**Reading passage**
Dear Sgt. Shaft:
I just read your response (July 30, 2007) to Donald about ROTC [Reserve Officers Training Corps] Summer Camp counting for Civil Service Retirement. My problem is that I do not have pay voucher or orders documenting my attendance. DFAS [Defense Finance and Accounting Services] and ROTC Brigade haven’t been able to help. Do you know where I can get copies of required information?
Also, will ROTC Summer Camp count toward reserve retirement?
Thank you,
John Z.
Via the Internet
Dear John:
ROTC Summer Camp does not count toward reserve retirement.
As to records, they should be retained at the reserve personnel command of the service you were with during your ROTC period.
Shaft notes
• The Sarge joins the United Spinal Association in their criticism of New York City’s Mayor Michael Bloomberg who recently made incredibly offensive remarks directed at wheelchair users who want greater access to the city’s yellow taxi fleet.
Mr. Bloomberg stated that “it’s too dangerous” for wheelchair users to hail a cab in New York City and that most drivers would “pretend they didn’t see them.” He also said wheelchair users “sit too far from the driver to establish a dialogue” and therefore “they would not tip well.”

**Source data**
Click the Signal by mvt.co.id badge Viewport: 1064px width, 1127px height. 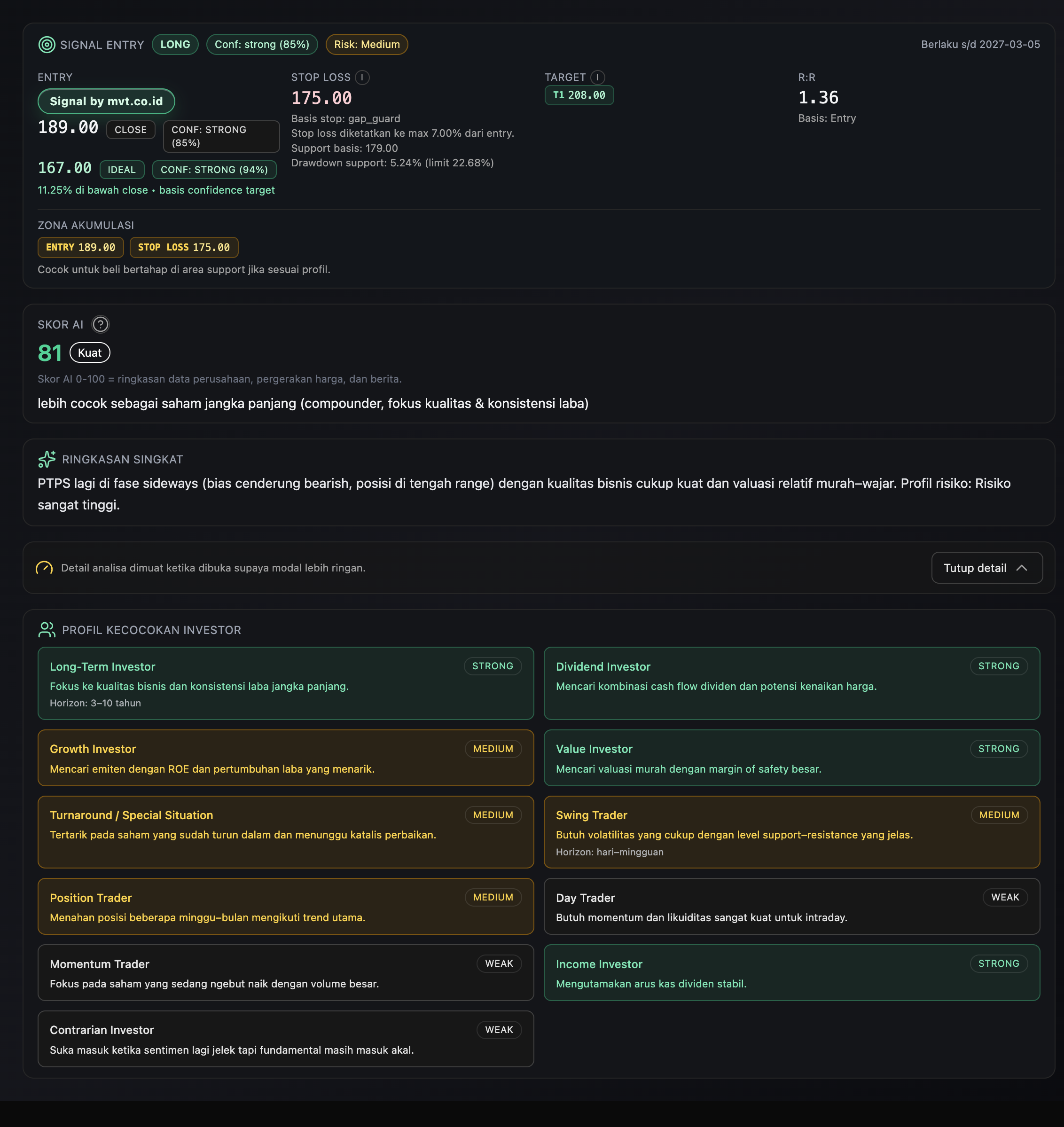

**To-do list**
A: Summarize the advice column in two sentences.
B: Reproduce the advice column from "Also, will ROTC" up to and including "toward reserve retirement.", changing "ROTC Summer Camp" to "ROTC Field Training".

**Written answers**
A: A reader asks Sgt. Shaft where to get copies of records documenting his ROTC Summer Camp attendance, since DFAS and ROTC Brigade haven't been able to help, and whether the camp counts toward reserve retirement. The reply says it does not count, that the records should be at the reserve personnel command of the service he was with during his ROTC period, and a closing note criticizes Mayor Michael Bloomberg's remarks about wheelchair users and New York City's yellow taxis.

B:
Also, will ROTC Field Training count toward reserve retirement?
Thank you,
John Z.
Via the Internet
Dear John:
ROTC Field Training does not count toward reserve retirement.